Paragraph and character formats/tags are global (available/applied across all files in a book), so why on earth are variables not similarly global?
In a book with 25 files, and over a thousand pages, if I need a new variable or need to change a variable across all those files (such as with a page header that includes a version number), I have to go through EACH file and change/create that variable.
This is pure Madness! MADNESS I tell you!
re: Paragraph and character formats/tags are global (available/applied across all files in a book),
No, they aren't, and some projects count on it.
For a current project, I have all the formats, and variables, defined in a single external file in the book directory, but not part of the book. I selectively import to files and groups of files as needed.
What Bob said ^^. All formatting and variables are defined in each document independently of the other documents in a book.

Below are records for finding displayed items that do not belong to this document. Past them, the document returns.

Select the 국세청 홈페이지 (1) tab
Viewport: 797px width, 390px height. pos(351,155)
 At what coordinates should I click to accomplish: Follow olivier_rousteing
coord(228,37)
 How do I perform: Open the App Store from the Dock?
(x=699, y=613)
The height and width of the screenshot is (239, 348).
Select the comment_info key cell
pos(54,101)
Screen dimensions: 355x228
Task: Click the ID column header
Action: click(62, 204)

I have to go through EACH file and change/create that variable.
But when something changes, i.e., a master page, a paragraph tag, a character tag, a variable definition, update it in one file, and then use File > Import > Formats to update the other chapters in the book. It's very quick, and keeps the formatting consistent.
Thanks for the suggestion. Saved alot of my manual work.
What Bob and Barb said...
Unlike MS Word, there's no such thing as an "official" FrameMaker template file or format.

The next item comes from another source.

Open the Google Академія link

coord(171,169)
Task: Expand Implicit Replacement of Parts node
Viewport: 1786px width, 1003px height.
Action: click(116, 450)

However, as Bob mentioned, you're well-advised to maintain a chapter template (and others, as needed) to practice what I call template-driven design.
You can get a free video and handout on the topic at
We use a file we call "whatever-variables.fm" in various ways.
You could have a "book-variables.fm", "suite-variables.fm", "project-variables.fm" or whatever. Maintain the variables in these files.
Then to get these variables into all your files do this:
1) Open the desired variables.fm file.
2) Open a book file and all the files in the book.
3) Select (highlight) all the files in your book.
4) With the book file in focus open the File > Import > Formats dialog.
5) Deselect everything in the dialog and then select just "Variable Definitions".
6) Make sure your "whatever-variables.fm" file is selected at the top of the dialog in the "Import from Document" field.
7) Click the "Import" button at the bottom of the dialog.
Frame goes a little squirrelly for awhile and then your variables import is done.
I haven't had occasion to test this in awhile but I believe this works with a book of books as well -- or that may have been a dream or something -- like expecting FrameMaker to support DITA KEYREFs as well as oXygen does.
Using DITA KEYREFs as is done in oXygen would go a long way to making FrameMaker DITA out-of-the-box compatible with other DITA editors.
One caveat to all this, importing the variables through FM, is that the system variables also are included (e.g. running header variables, marker1,marker2, etc.). This may mess some things up, depending upon what you've got going on in your master page running headers/footers, tabs, etc.
The only way to avoid including these system variables is to create a "MIF snippet" file that only has the required variable definitions in a simple text format. You can have multiple MIF files for different categoies of variables, as boreal suggests, and then import this (these) MIF file(s) by copy into FM to avoid including the system variables. A simple and effective way to maintain these snippets is to use a spreadsheet to define the variables and definitions and create an export utility in the spreadsheets programming language to export the content as a properly formatted MIF. You can include the spreadsheet file as part of a book/project file as well (FM ignoes these files for output and generation).
My ImportFormatsSpecial script allows you to just import user variables without system variables (or just system variables or both).
Thank you all for the replies. I've realized the error of my ways. Having inherited a number of large manuals, each of which consists of many document files, and each of which has been touched by many hands, variables across the files are a mess. As time allows (and there's precious little of THAT!), I'm building a master variables list, and one day I will apply those variables across all the document files (well, where appropriate).